Sunday, February 22, 2015

Forever Family...One year!

One year ago we became a forever family...February 23 is a day I will never forget.




Over the past several weeks I have been reflecting and reliving last year and I am so overwhelmed by God's faithfulness!!! I have been in tears when I remembered several specific moments in the journey to get our kids home. (Ebe Fialley, Meggy Dankers, Sandy Garcia, Edie Koller, Rick and Emily Everswick, Gloria Thompson, Allison and Dwayne Stanton...I will forever be grateful for your help during this week last year!!!)

We will always celebrate February 23rd as our "Forever Family" day but it is also a day that holds a special place for me since it is the day my stem cell sharer went to be with Jesus. (I was a match to donate stem cells to a stranger in 2011. I have come to know and love him and his wife over the past year.)

On the day that Gabriel ran into the arms of the first father he has ever known, Montie Duncan ran into the arms of his heavenly Father. It makes me happy to celebrate both occasions on the same day and to know that the same God who welcomed Montie into heaven with open arms also was holding and carrying our family through the long journey home from Ghana to Georgia. Abundantly blessed, indeed!








Montie Duncan

Thursday, February 12, 2015

Personalities Defined

I am SO THANKFUL we all remained sickness-free over the holidays but February has presented a different story entirely. As Gabe and Grace experience their first true winter I have been prepared for some runny noses, sore throats and coughs.

It started with Grace and then Gabe and then Liz and then Adam and then me and finally Cael. Now...it is back to Grace! Liz missed 4 days of school last week and Grace has already missed 2 this week.

Thankfully, it is pretty standard runny nose, fever, sore throat stuff and nothing severe. But...I have been doing a lot of middle-of-the-night comforting, medicine-giving, nursing and I think it is so funny how each of my children's personalities have been highlighted in the way they receive my middle-of-the-night care.


Grace- (With major high-pitched whining, heavy breathing and LOTS OF TEARS) "I don't want to take medicine. Will it hurt? I'm scared. Do I have to go to the hospital? I don't want to take medicine? Will I miss school tomorrow? Will I get a shot? Do I have to go to the doctor? I don't want to take medicine........" (gasps, sobs, more whining......)











Liz- Drinks the medicine, goes back to sleep.












Gabe- "I will not take this."
Please buddy just take it.
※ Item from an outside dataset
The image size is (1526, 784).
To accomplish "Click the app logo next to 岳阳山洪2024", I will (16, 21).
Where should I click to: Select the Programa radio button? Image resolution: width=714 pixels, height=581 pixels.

It will help your cough.
"I will not take this."
Please. It will make you feel better.
"No"
Please. Take it FOR ME. Please. I can't sleep when you are coughing so much. Please. It makes me feel like a good mom.
With a frustrated sigh, he swallows the medicine and goes back to sleep.







Cael- "Thank you so much mom for giving me this medicine. Thank you for helping make me comfy. Mom, do you remember the last time I was sick and I threw up? I'm not going to throw up this time...I just have a bad cough and a runny nose. (I bring him a tissue.) Thank you so much, mom. I love you. Thank you for taking such good care of me. This medicine tastes really good."









This reiterates to me:
Grace is still very needy and fearful. She needs a lot of affirmation, reassurance, and TLC!
Liz is very compliant and responsible and doesn't require many words.
Gabe still wants to be in control but he also really wants to protect me and take care of me.
Cael likes to talk! He is also very affectionate, sensitive and loving. If something can be said using 3 words he will find a way to turn it into 30.

I love these 4 treasures so much!!!! Looking forward to seeing how God is going to use each of them and their unique talents and personalities for His glory!